[Intrusions] SSH brute forcing attacks
Earnhart, Benjamin J
benjamin-earnhart at uiowa.edu
Tue May 17 14:12:58 GMT 2005
That dynamic filter sounds pretty cool, and might be just what is needed
in many environments. Is it managed on the servers or at the border?
For small-scale, one-server type situations, I think that simply moving
the port is the simplest approach. But for multi-server, large-scale
stuff, moving the port doesn't work so well, so dynamically blocking by
IP address sounds like a really good idea. Seems like a good idea
regarding a whole lot of scanning attempts, and I've always wondered why
it's not implemented much (At least that I've heard of).

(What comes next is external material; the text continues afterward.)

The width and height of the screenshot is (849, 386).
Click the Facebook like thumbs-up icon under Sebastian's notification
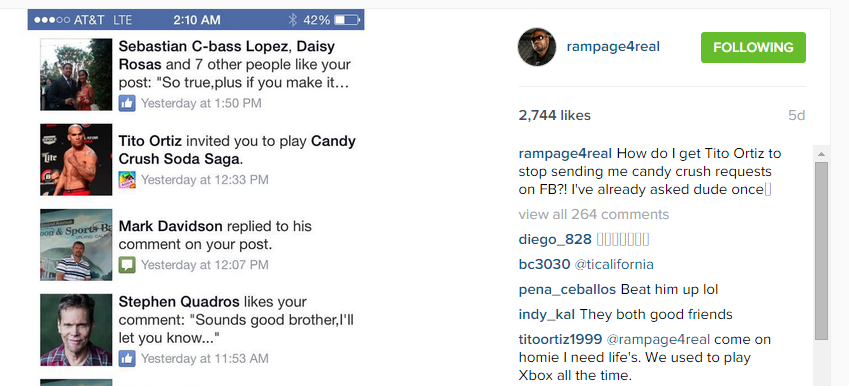(x=127, y=103)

On a semi-related quibble I've had -- do people still make distinctions
between "brute force" and "dictionary" attacks? As the size of a
dictionary approaches infinity, it becomes a brute force approach, but
at least in any reasonable situation, seems like an important
distinction to be maintained. But in so many conversations regarding
"brute forcing SSH servers," I'd say they actually meant "dictionary
attacks against SSH servers." Once a bad guy gets in, he may attempt to
locally brute force some keys or something, but to truly brute force
anything via a network just doesn't seem efficient to me. You seem to
go back and forth between the two, and just wondering if I'm being too
much of a stickler for maintaining the distinction, or if they really
have the time and resources to search the entire keyspace.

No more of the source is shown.